SAI SAW LIN TUN: Priorities for the improvement of ICT capabilities in Myanmar include the transfer of global technology, knowledge, skills, experiences and an international standard of governance to local companies and workforces.
Local operators can contribute by training internal human resources and collaborating with other companies to bolster the industry and promote sustainable development. Increased regional cooperation and the further reduction of trade barriers between ASEAN countries will make it easier and more cost effective to source certain manufactured and processed goods that local and international companies need to expand operations.
Boosted regional cooperation will make it easier to attract and engage regional expertise to help support and grow telecoms operations. Fostering home-grown talent in the ICT sector will also be essential. Through international agreements and partnerships with sector experts in countries such as Japan, theoretical and practical training can be provided to support the Myanmar workforce, increasing efficiency and proficiency of practices among telecoms operators.
The continued growth of the industry, which will be aided by ASEAN integration, will allow its players to make competitive offers to local workers. The prospect of being able to play a part in such a dynamically changing field as the Myanmar telecoms industry would help keep talent at home.
The ICT sector also has a big role to play in the development of the labour force. The expansion of digital coverage and usage has great potential for the education sector. This expansion can open up the possibility of high-quality distance learning by offering new modes of delivery such as online courses, degrees and other e-learning initiatives. These forms have the potential to transform teaching and learning processes. Furthermore, the transfer of data made possible by the expansion of mobile broadband technology is particularly crucial to finding new ways to deliver educational content over long distances, which is essential in a diverse landscape with hard-to-reach rural communities.
What has been the reaction of the market to the introduction of 3G? What challenges have arisen as a result of the change?
TUN: The domestic market has reacted positively to the deployment of 3G technology around the country. Myanmar has seen a rapid increase in the sale of inexpensive smart phones, which has enabled faster internet browsing and smoother operation of social networking sites, as well as a dramatic increase in the amount of Facebook, Viber and Line accounts.
The future launch of 4G technology is under consideration, but at the moment the highest priority is to expand the 2G and 3G networks across the country as quickly as possible. Providing 4G coverage also involves further frequency allocation. As of December 2015, MPT had more than 17m subscribers, and we aim to increase population coverage to 95% by the end of March 2016.

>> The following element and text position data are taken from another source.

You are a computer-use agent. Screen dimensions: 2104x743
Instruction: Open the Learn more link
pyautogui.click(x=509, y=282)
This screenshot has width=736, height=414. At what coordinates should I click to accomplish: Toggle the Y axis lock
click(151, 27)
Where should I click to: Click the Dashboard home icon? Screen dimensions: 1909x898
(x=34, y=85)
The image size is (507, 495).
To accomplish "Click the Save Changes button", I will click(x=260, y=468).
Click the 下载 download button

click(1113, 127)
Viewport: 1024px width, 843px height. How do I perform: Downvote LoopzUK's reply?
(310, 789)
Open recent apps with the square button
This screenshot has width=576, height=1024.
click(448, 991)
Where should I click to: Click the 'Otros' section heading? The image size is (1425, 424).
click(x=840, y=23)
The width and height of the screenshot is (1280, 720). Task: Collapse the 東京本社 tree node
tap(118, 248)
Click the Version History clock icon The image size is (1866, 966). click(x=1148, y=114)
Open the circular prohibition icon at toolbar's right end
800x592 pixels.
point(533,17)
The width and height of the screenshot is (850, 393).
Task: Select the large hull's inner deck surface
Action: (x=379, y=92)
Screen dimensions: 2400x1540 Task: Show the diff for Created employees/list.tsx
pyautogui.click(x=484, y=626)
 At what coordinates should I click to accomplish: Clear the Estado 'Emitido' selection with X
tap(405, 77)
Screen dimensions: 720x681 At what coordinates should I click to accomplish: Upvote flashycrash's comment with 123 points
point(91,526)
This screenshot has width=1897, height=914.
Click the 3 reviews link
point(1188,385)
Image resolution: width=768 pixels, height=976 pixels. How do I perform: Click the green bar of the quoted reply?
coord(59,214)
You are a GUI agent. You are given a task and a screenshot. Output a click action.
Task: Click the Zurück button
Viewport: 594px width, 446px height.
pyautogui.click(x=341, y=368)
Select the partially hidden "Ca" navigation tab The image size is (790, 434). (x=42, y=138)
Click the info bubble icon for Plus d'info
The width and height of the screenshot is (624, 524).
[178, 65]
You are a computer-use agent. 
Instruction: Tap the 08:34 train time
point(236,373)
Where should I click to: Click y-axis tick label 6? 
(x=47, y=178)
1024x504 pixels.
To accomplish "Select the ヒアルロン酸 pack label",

Expansion does not come without its challenges. There are several obstacles to infrastructure development and expansion, one being a lack of clarity over land ownership and legal rights, which continues to hinder the progress of tower installation. It is not uncommon for potential landlords to have inadequate documentation covering their rights over real property. This means even greater due diligence is required before entering into any contracts over land, and ultimately results in a more cautious pace of expansion for telecoms operators.